Github user cxzl25 commented on a diff in the pull request:
https://github.com/apache/spark/pull/21311#discussion_r190146533
--- Diff:
sql/core/src/test/scala/org/apache/spark/sql/execution/joins/HashedRelationSuite.scala
---
@@ -254,6 +254,30 @@ class HashedRelationSuite extends SparkFunSuite with
SharedSQLContext {
map.free()
}
+ test("LongToUnsafeRowMap with big values") {
+ val taskMemoryManager = new TaskMemoryManager(
+ new StaticMemoryManager(
+ new SparkConf().set(MEMORY_OFFHEAP_ENABLED.key, "false"),
+ Long.MaxValue,
+ Long.MaxValue,
+ 1),
+ 0)
+ val unsafeProj = UnsafeProjection.create(Array[DataType](StringType))
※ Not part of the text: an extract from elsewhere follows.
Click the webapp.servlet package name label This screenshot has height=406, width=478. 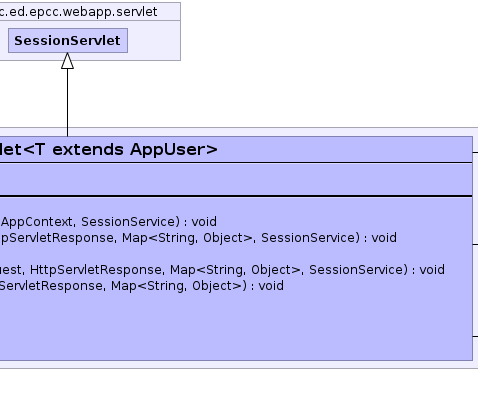79,12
+ val map = new LongToUnsafeRowMap(taskMemoryManager, 1)
+
+ val key = 0L
+ // the page array is initialized with length 1 << 17 (1M bytes),
+ // so here we need a value larger than 1 << 18 (2M bytes),to trigger
the bug
+ val bigStr = UTF8String.fromString("x" * (1 << 22))
--- End diff --
LongToUnsafeRowMap#getRow
resultRow=UnsafeRow#pointTo(page(1<<18), baseOffset(16),
sizeInBytes(1<<21+16))
UTF8String#getBytes
copyMemory(base(page), offset, bytes, BYTE_ARRAY_OFFSET,
numBytes(1<<21+16));
In the case of similar size sometimes, can still read the original value.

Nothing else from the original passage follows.